A cura di Chiara
Pubblicato il 17/12/2007
Su Fox tornano le atmosfere piene di suspense di Salem’s Lot: un’occasione per immergersi di nuovo nel mondo del Re dell’horror…
Per un periodo, da piccola, ho sofferto di sonnambulismo. Un sonnambulismo accompagnato da terrificanti incubi con un comun denominatore: vampiri. Merito di mio fratello, dieci anni più grande, che mi ha inflitto a tipo cinque anni la visione di un film con Christopher Lee e i suoi occhi iniettati di sangue. Fatto sta che pochi anni dopo, al grido di “affronta le tue paure”, ho sviluppato una sorta di ossessione per i vampiri (e non c’è bisogno di conoscermi di persona per saperlo: vi basta leggere uno dei duemila articoli che ho scritto su Buffy ed Angel).

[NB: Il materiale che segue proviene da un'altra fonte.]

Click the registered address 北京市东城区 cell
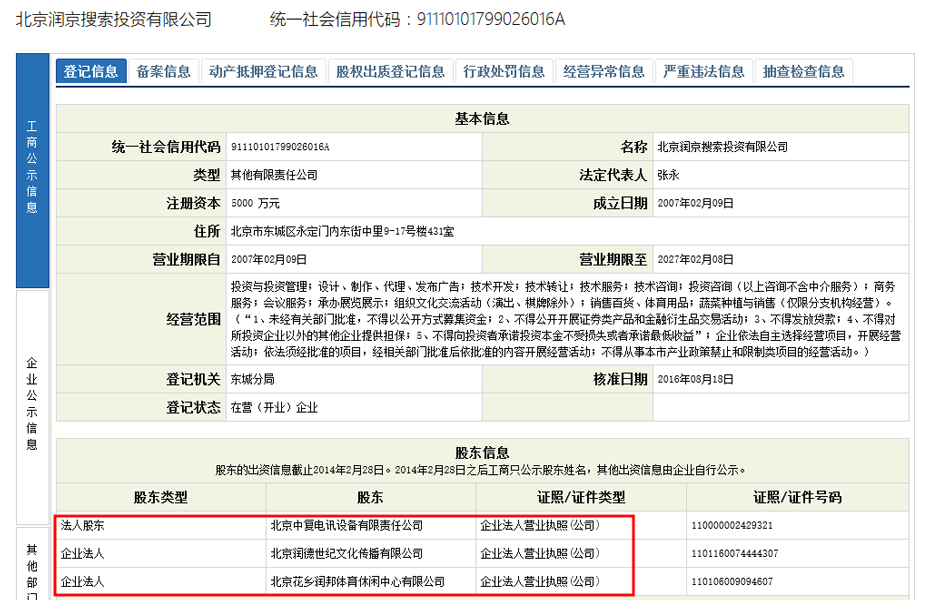 click(x=342, y=231)
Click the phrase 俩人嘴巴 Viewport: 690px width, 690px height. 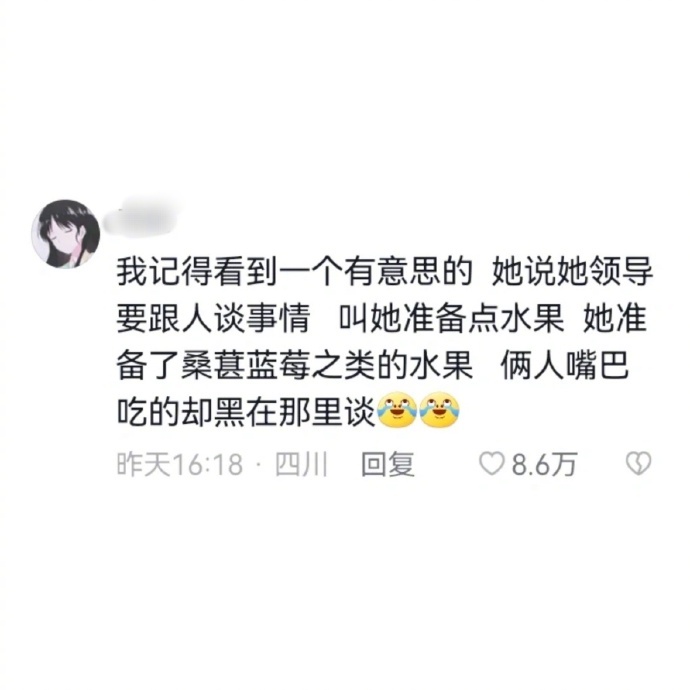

E nel mio “percorso formativo” di letteratura vampiresca, dopo gli immancabili classici (LeFanu, Stoker, Polidori…), e prima della “fase moderna” (Matheson, Rice, Hamilton…) è stata la volta del Re. Stephen King ha dedicato diversi racconti (come lo splendido Il bicchiere della staffa) ai vampiri. Ma il romanzo-simbolo del suo lavoro in questo senso resta Salem’s Lot (Le notti di Salem, in Italia). Pubblicato nel 1975, ben prima che King diventasse ufficialmente “Il Re” dell’horror, il romanzo racconta la storia di Ben Mears, scrittore di successo cresciuto nel Maine, nella cittadina di Jerusalem’s Lot.